** begin **

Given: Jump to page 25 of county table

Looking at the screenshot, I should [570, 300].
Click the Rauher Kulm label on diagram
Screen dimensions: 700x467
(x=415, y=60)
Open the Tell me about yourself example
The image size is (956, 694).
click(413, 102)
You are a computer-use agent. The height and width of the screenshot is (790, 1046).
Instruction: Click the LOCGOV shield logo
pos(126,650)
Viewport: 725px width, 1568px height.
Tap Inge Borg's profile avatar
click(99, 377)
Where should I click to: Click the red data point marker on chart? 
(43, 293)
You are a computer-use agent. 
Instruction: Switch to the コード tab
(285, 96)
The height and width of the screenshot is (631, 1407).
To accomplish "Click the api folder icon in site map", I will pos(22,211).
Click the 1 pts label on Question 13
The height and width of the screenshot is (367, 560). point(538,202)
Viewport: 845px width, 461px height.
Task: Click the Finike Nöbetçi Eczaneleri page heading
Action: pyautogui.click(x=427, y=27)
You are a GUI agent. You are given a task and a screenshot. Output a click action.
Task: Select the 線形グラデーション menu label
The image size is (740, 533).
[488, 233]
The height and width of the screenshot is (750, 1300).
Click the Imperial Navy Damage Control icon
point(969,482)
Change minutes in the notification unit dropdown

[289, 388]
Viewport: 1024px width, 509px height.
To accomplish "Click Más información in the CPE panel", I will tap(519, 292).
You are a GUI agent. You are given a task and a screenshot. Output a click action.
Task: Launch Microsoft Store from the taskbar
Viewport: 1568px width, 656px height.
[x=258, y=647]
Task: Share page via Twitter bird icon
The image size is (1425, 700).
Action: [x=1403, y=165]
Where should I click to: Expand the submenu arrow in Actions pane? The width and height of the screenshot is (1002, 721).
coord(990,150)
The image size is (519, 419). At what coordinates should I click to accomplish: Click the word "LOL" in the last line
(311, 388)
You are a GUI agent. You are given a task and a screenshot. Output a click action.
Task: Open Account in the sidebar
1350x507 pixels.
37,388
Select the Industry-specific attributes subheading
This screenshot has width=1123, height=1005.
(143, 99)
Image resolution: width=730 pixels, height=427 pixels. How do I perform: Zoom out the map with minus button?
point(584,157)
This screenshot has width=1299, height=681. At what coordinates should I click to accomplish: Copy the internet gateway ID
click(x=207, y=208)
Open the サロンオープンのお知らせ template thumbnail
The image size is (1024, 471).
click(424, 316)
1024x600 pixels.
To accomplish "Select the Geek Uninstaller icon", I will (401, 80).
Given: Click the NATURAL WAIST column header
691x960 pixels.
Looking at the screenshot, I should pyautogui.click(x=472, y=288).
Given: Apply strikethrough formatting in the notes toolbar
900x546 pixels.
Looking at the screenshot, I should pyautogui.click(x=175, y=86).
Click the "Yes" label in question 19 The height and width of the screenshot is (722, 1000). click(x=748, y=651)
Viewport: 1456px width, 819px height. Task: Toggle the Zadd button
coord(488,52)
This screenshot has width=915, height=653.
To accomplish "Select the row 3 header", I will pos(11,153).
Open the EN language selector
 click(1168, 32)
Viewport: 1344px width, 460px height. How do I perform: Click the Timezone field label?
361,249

** end **

▶ **Task instructions**: Rewrite the entries starting at the line containing "Given: Click the NATURAL WAIST column header" and ending at the last entry, replacing "Viewport" with "Window" and leaving everything else as it is.

▶ **Task solution**:
Given: Click the NATURAL WAIST column header
691x960 pixels.
Looking at the screenshot, I should pyautogui.click(x=472, y=288).
Given: Apply strikethrough formatting in the notes toolbar
900x546 pixels.
Looking at the screenshot, I should pyautogui.click(x=175, y=86).
Click the "Yes" label in question 19 The height and width of the screenshot is (722, 1000). click(x=748, y=651)
Window: 1456px width, 819px height. Task: Toggle the Zadd button
coord(488,52)
This screenshot has width=915, height=653.
To accomplish "Select the row 3 header", I will pos(11,153).
Open the EN language selector
 click(1168, 32)
Window: 1344px width, 460px height. How do I perform: Click the Timezone field label?
361,249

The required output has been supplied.